- Exercise set
1) Rewrite the passage about the Theraflu cold and flu tracker, starting with "The app’s data" and going on through "to protect themselves.", and substitute "consumers" for "users".
2) Resume the passage about the Theraflu cold and flu tracker from the point where it stops.

- Text block
■ ■ ■

Beyond mixing sickness with weather, the app is also part of GSK’s overall campaign to launch the new Theraflu ExpressMax Caplets, and the Theraflu brand will also be the company’s first to leverage IBM Watson advertising. Through the websites or on their smartphone, consumers will have the ability to interact with the Theraflu ad via voice or text and ask Watson questions such as, “How long is the flu contagious?” which Watson’s chatbot will respond to.

“Weather’s Cold and Flu Tracker is a truly unique and powerful concept that gives the consumers the opportunity to get ahead and be prepared for the flu season as much as possible,” Theresa Agnew, chief marketing officer for GSK Consumer Healthcare said in a statement. “The combination of social sentiment and cognitive learning will not only inform and advise consumers, but it will provide fantastic insights for the marketing team as well as in terms of knowing when to merchandise and market the Theraflu brand in different areas throughout the country.”

The app’s data comes from Sickweather, a real-time, crowd-sourced illness map of sickness and the Center for Disease Control. Normally, people can only be made aware of cold and flu activity when the weekly CDC flu report is released. With the app, which is available on weather.com, Theraflu.com and the Weather Channel app, users can now know in near-real time when sickness is sprouting up in their area and take action to protect themselves.

■ ■ ■

Collected data entries
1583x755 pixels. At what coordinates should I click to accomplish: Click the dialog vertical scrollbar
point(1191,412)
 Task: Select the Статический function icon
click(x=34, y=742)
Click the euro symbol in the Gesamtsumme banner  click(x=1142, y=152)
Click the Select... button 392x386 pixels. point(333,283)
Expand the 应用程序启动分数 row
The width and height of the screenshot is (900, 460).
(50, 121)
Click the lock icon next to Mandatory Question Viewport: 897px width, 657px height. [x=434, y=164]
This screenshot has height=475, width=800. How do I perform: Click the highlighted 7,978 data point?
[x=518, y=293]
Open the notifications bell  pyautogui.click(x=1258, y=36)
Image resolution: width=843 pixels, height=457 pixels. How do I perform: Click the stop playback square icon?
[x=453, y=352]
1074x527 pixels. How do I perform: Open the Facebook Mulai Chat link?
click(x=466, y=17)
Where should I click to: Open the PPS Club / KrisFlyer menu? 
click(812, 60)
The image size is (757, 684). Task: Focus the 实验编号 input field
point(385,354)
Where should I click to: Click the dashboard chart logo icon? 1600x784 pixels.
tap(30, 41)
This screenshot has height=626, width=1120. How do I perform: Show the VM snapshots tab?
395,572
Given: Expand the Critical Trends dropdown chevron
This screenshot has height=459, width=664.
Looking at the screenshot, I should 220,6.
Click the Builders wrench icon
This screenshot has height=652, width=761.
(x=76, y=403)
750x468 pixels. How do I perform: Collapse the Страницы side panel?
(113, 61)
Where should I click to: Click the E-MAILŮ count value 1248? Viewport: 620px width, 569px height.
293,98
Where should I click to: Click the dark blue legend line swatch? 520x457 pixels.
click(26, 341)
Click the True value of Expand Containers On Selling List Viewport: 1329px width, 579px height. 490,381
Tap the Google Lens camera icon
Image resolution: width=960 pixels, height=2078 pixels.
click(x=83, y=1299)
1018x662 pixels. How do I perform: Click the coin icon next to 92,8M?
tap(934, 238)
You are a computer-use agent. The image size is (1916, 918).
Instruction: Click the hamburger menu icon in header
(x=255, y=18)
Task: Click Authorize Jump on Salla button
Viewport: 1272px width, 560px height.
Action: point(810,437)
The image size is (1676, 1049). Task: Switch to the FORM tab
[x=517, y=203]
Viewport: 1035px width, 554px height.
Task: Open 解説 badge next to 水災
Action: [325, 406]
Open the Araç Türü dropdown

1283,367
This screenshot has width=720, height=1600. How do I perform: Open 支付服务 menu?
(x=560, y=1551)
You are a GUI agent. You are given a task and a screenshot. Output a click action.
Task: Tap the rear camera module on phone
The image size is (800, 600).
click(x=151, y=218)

■ ■ ■

- Answers given
1)
The app’s data comes from Sickweather, a real-time, crowd-sourced illness map of sickness and the Center for Disease Control. Normally, people can only be made aware of cold and flu activity when the weekly CDC flu report is released. With the app, which is available on weather.com, Theraflu.com and the Weather Channel app, consumers can now know in near-real time when sickness is sprouting up in their area and take action to protect themselves.

2)
“Social media is often the first place cold and flu outbreaks become evident, and it’s the only place where we can track them in real-time,” Sickweather’s CEO Graham Dodge said in a statement. “Working with the Weather Company to surface these outbreak areas to their wider audience could have huge positive implications.”

In addition to preventing everyday illness from causing missed work or school, Dodge said the app could also be particularly helpful for senior citizens and medically fragile populations, when common conditions like cold or flu could actually become life-threatening illnesses.

“The more people with access to this information, the more people there will be proactively making healthier choices to prevent themselves and other from getting sick,” said Dodge.

When Sickweather launched in 2011 it was built on the premise that people on social media tend to overshare. Using data from social media, it would identify the presence of sick friends by using an algorithm to look for keywords like “bronchitis,” “pneumonia,” and “pertussis”.

This isn’t Sickweather’s first time partnering with a major pharmaceutical company. Last year, they made their API available to Johnson & Johnson subsidiary McNeil Consumer Healthcare to release an app called Healthyday, which informed users about cold, flu and allergy trends.

The Weather Channel partnership takes Sickweather a little deeper into the eye of the sickness storm than Healthyday, which also pulled data from various social media sites to provide illness information. If users want to access the tracker through the Weather Channel App, they can go through the health module, which will include a dial for current local cold and flu conditions, a heat map of hyperlocal cold and flu activity, and current and historical CDC reports.

If users go to weather.com or Theraflu.com, they will have access to an interactive map with national and local cold and flu activity based on sentiment data to show where cold and flu conversations are happening across the country. They will also have access to the CDC reports, local weather forecasts and other relevant cold and flu seasonal content.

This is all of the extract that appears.